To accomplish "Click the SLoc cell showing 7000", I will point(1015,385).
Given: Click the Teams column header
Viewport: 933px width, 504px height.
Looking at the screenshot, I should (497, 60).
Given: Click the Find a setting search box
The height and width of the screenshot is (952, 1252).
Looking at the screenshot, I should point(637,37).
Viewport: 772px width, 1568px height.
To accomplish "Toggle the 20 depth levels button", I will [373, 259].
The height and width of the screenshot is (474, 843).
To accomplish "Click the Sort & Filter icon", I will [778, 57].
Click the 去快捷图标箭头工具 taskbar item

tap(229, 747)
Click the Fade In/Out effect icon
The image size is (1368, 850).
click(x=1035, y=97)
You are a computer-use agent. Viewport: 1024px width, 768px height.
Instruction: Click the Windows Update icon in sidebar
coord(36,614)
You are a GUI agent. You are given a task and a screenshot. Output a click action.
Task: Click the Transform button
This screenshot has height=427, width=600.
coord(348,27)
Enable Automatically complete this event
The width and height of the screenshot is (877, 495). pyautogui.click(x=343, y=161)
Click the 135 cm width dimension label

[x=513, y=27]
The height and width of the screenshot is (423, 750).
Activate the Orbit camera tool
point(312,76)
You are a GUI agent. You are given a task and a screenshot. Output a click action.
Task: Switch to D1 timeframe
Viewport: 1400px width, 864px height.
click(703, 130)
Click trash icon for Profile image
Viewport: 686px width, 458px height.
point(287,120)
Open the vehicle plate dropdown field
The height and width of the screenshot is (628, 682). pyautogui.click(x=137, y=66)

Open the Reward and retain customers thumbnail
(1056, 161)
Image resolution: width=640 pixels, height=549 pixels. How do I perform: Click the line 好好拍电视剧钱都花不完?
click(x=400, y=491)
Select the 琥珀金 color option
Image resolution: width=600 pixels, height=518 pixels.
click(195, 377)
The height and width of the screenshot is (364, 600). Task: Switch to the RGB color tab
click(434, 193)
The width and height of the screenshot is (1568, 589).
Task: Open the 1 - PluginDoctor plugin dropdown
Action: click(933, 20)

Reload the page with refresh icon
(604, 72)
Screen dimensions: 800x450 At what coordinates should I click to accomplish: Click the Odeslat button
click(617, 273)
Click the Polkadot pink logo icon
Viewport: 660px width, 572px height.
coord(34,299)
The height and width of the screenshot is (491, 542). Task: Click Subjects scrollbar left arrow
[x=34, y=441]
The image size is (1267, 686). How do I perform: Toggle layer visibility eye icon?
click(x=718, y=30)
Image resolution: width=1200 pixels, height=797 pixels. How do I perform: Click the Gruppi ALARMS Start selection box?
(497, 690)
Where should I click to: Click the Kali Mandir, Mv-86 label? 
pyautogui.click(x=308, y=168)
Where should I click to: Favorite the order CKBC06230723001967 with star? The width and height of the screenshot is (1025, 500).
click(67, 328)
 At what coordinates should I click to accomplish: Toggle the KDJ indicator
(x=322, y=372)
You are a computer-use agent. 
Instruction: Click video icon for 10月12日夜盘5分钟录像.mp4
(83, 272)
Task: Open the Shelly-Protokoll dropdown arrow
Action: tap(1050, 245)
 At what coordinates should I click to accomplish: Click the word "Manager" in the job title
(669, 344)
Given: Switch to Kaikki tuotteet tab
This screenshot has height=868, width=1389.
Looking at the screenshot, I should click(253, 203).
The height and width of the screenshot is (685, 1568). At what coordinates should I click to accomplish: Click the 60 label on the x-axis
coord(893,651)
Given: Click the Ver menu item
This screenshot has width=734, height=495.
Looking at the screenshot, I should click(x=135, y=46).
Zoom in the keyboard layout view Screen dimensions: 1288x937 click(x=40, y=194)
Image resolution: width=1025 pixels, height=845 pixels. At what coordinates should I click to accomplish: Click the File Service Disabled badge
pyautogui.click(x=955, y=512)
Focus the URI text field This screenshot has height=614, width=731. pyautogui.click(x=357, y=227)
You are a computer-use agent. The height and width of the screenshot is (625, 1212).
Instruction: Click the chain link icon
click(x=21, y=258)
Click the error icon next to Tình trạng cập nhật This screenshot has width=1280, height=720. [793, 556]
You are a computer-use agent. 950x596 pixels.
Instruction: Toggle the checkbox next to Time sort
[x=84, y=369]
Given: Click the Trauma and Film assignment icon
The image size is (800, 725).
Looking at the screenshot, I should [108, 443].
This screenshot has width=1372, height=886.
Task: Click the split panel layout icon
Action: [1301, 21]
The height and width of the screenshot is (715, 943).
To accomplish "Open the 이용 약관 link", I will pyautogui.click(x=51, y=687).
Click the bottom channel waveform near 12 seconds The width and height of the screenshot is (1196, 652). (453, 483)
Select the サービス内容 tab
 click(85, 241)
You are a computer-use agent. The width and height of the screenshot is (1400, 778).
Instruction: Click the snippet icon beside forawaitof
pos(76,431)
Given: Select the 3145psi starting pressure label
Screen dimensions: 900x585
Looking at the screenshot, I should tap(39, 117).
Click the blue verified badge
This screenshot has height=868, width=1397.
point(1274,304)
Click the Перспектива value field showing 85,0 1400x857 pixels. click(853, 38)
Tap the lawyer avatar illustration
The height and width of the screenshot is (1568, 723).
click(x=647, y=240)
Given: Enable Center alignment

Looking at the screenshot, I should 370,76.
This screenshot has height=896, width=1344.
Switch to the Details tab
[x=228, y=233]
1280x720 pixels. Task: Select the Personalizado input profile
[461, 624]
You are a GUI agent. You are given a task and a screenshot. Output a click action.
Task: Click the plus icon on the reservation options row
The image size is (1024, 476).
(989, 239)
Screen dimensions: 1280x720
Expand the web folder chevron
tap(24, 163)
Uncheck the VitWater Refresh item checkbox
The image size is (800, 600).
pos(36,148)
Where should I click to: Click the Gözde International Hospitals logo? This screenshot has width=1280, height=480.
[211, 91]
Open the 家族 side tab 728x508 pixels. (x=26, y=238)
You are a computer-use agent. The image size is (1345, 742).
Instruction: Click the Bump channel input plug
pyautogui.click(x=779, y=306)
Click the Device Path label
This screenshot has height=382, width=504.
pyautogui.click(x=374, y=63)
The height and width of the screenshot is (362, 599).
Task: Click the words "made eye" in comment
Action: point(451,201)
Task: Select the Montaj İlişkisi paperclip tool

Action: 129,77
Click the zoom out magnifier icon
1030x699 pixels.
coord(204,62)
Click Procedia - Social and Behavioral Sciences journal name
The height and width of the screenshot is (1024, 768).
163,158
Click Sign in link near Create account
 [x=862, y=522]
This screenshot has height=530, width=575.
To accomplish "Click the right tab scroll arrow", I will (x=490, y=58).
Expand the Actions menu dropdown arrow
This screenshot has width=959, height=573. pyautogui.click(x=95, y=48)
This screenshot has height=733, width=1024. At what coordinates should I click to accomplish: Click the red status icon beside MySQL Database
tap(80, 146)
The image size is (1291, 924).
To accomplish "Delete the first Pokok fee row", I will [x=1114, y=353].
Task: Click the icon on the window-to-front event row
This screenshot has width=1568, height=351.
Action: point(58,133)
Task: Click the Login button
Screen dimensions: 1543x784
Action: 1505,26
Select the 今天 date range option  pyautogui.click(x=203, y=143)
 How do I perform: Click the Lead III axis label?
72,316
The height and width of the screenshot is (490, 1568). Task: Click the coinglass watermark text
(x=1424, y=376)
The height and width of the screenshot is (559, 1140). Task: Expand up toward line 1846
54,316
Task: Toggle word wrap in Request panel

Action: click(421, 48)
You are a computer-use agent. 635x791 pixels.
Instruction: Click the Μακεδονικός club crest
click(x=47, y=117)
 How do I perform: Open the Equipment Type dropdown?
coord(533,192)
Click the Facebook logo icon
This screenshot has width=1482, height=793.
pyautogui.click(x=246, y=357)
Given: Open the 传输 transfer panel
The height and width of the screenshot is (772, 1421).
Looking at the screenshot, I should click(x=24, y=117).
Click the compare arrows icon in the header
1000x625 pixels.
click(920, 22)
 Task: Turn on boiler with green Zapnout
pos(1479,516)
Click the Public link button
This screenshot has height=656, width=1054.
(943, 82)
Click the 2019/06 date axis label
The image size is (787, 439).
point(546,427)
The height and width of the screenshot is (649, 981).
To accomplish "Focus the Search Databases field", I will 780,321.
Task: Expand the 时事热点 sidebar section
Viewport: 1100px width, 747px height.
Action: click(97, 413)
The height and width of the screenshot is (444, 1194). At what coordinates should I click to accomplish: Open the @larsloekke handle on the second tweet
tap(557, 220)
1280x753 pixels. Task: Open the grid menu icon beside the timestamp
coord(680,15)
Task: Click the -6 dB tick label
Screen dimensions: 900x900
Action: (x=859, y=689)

------------------------------------------------------------------------

→ Aim of the exercise: Search the listing for the string "Focus". Copy each line where it is found.

→ Written response:
Focus the URI text field This screenshot has height=614, width=731. pyautogui.click(x=357, y=227)
To accomplish "Focus the Search Databases field", I will 780,321.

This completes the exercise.